Below are records; copy every line among them that contains the word "logo".

**DATA FOR PROCESSING:**
· · · · · · ·

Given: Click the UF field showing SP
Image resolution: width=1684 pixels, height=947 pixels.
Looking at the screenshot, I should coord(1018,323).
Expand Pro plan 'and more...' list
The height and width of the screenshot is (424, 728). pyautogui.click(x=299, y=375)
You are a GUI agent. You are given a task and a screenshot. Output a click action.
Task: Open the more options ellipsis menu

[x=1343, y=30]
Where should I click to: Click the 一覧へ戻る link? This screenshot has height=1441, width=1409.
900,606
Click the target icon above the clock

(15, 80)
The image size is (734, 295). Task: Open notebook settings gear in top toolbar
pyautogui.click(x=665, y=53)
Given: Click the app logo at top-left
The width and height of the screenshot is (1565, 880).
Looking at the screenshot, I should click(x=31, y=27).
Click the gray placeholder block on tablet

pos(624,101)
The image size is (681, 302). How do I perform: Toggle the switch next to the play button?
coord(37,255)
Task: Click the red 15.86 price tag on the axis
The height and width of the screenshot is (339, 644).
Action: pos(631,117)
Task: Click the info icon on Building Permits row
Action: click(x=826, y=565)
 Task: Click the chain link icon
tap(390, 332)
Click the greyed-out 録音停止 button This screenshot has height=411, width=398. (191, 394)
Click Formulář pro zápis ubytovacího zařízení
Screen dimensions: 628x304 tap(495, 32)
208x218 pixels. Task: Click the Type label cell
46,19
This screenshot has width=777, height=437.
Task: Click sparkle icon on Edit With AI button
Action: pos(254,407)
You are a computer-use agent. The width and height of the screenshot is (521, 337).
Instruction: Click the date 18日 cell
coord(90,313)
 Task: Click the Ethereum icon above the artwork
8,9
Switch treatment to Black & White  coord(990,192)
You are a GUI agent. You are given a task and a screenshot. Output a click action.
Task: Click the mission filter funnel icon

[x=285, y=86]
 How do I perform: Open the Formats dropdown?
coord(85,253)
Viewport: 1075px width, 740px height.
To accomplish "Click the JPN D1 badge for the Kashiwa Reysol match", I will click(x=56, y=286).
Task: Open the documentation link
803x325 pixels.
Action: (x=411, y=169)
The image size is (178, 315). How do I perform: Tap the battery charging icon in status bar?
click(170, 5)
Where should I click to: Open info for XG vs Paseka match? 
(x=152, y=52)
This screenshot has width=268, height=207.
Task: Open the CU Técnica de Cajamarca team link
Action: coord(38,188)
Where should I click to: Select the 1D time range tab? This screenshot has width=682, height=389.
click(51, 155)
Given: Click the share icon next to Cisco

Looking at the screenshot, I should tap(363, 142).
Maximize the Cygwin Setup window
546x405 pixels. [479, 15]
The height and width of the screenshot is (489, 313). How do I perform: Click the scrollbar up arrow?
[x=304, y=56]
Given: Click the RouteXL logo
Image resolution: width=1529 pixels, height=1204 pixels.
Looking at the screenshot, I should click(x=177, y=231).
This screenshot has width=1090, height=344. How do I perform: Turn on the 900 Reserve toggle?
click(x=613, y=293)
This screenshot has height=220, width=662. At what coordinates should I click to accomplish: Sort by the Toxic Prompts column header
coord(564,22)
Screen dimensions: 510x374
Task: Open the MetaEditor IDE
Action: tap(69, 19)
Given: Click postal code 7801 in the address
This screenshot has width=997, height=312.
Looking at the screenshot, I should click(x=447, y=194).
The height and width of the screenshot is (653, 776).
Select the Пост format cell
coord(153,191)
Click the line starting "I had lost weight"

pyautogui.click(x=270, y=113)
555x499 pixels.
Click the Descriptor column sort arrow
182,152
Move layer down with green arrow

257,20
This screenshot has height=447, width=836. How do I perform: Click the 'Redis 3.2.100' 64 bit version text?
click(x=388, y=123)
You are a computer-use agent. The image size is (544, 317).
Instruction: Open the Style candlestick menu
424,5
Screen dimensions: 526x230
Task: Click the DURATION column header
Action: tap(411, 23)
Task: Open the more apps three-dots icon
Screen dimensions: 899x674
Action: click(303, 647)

· · · · · · ·

**WRITTEN RESPONSE:**
Given: Click the app logo at top-left
Given: Click the RouteXL logo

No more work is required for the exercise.